*** RECORDS PROVIDED

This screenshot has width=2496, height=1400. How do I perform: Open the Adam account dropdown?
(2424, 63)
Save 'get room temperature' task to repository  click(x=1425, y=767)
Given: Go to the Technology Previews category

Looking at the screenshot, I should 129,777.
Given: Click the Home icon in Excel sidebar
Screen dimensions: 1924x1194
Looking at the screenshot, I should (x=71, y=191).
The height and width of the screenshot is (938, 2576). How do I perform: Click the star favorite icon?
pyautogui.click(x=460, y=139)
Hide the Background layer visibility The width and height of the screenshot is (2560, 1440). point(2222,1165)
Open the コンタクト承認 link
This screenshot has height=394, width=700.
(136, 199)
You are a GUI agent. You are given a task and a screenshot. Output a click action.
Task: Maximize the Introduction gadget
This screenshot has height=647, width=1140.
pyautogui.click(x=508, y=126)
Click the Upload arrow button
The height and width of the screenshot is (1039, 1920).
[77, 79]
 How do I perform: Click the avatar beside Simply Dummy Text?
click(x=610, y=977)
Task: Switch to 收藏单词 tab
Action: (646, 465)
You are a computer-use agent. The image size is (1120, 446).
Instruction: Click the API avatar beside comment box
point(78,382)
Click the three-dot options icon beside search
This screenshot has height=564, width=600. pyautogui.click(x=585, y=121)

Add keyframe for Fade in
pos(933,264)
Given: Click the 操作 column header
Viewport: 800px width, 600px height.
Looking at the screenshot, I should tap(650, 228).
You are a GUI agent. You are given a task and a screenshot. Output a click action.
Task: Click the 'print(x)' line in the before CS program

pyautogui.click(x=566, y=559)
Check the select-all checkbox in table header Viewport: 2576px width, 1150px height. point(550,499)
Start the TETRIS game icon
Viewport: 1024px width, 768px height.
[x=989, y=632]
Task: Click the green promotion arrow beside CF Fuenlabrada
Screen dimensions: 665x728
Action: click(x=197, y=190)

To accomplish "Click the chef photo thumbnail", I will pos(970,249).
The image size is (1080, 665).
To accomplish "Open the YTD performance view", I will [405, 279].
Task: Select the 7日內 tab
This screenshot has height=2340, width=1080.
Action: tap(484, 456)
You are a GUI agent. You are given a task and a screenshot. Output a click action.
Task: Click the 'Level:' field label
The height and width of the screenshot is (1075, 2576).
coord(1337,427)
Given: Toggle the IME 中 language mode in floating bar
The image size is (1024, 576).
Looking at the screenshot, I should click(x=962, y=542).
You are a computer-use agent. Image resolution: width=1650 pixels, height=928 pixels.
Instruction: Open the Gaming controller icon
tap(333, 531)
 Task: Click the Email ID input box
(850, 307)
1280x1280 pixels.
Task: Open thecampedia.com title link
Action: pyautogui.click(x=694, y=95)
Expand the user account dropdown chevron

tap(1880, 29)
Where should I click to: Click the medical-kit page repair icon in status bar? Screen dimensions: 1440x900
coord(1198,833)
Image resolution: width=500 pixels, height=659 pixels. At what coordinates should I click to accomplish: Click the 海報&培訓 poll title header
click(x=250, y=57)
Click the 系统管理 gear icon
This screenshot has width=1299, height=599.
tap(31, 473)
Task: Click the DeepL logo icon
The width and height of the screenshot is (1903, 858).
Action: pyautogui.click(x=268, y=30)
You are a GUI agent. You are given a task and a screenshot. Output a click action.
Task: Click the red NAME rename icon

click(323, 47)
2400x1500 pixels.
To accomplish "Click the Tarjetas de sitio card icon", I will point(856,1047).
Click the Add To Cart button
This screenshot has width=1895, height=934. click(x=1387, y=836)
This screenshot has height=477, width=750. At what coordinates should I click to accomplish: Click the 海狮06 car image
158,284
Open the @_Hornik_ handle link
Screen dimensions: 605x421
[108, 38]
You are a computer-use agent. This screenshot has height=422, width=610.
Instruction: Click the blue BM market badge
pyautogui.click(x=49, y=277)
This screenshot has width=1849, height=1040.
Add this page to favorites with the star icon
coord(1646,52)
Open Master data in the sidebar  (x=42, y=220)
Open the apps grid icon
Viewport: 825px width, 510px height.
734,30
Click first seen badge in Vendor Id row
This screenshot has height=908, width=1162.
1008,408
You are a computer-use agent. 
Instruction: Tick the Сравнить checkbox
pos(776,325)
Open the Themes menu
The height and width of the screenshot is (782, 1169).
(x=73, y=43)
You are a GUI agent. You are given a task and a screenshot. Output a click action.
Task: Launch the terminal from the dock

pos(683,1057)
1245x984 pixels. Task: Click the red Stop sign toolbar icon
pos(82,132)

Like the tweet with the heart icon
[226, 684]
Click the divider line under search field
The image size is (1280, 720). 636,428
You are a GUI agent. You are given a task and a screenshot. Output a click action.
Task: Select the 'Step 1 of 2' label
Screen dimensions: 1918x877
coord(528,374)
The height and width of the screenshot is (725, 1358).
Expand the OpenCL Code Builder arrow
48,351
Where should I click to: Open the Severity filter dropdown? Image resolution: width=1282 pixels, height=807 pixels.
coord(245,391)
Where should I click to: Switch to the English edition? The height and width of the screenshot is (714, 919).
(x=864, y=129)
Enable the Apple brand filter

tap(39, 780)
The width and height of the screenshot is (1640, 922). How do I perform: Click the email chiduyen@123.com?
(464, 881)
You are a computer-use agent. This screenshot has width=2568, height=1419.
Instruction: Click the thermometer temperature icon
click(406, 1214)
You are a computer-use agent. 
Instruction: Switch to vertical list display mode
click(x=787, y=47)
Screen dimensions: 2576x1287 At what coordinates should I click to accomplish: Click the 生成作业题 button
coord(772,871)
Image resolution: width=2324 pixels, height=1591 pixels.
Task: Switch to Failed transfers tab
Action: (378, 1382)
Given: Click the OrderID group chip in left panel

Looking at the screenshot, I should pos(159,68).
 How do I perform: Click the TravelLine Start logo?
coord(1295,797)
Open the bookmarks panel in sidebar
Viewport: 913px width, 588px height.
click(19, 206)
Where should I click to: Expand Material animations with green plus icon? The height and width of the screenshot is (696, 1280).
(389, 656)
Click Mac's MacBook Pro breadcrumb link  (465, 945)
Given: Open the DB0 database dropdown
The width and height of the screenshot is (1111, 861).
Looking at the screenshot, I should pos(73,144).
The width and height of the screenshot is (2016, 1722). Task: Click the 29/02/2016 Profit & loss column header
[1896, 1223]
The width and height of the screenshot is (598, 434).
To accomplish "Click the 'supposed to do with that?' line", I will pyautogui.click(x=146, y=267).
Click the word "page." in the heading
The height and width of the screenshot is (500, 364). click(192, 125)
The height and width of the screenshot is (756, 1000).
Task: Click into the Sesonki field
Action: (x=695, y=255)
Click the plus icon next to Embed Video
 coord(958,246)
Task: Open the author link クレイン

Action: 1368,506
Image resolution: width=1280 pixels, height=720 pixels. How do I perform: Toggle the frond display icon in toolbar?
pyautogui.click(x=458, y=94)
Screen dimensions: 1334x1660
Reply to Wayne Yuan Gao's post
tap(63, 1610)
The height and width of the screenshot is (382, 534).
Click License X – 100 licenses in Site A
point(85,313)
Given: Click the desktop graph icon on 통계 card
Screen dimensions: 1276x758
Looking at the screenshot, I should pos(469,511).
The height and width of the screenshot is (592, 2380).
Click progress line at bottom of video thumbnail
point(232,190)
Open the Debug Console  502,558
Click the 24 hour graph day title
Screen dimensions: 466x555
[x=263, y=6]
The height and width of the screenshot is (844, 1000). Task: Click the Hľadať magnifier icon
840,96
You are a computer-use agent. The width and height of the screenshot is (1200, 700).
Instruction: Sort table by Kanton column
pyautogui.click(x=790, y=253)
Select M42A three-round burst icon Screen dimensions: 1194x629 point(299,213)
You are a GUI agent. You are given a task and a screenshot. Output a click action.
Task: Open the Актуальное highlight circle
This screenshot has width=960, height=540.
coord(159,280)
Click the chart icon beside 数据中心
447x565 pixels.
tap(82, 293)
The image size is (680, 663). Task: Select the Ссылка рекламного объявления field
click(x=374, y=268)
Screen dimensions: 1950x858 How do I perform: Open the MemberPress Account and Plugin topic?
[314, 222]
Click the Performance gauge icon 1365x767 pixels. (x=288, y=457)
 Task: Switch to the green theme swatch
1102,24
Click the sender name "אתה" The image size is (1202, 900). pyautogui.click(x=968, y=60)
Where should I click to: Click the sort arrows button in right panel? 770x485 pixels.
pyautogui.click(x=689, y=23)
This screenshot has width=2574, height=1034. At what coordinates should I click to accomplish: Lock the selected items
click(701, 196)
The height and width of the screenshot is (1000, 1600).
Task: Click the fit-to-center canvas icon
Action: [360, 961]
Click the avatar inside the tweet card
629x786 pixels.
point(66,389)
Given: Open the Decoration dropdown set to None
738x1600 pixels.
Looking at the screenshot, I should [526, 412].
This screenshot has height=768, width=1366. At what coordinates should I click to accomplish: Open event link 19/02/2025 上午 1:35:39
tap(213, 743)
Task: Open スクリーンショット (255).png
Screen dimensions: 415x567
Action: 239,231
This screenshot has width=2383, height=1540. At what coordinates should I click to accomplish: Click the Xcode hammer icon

******

EXERCISE OBJECTIVE. Please reproduce the entries word for word, starting at their first line and stopping after the line that contains "Looking at the screenshot, I should (x=71, y=191).".

TASK SOLUTION.
This screenshot has width=2496, height=1400. How do I perform: Open the Adam account dropdown?
(2424, 63)
Save 'get room temperature' task to repository  click(x=1425, y=767)
Given: Go to the Technology Previews category

Looking at the screenshot, I should 129,777.
Given: Click the Home icon in Excel sidebar
Screen dimensions: 1924x1194
Looking at the screenshot, I should (x=71, y=191).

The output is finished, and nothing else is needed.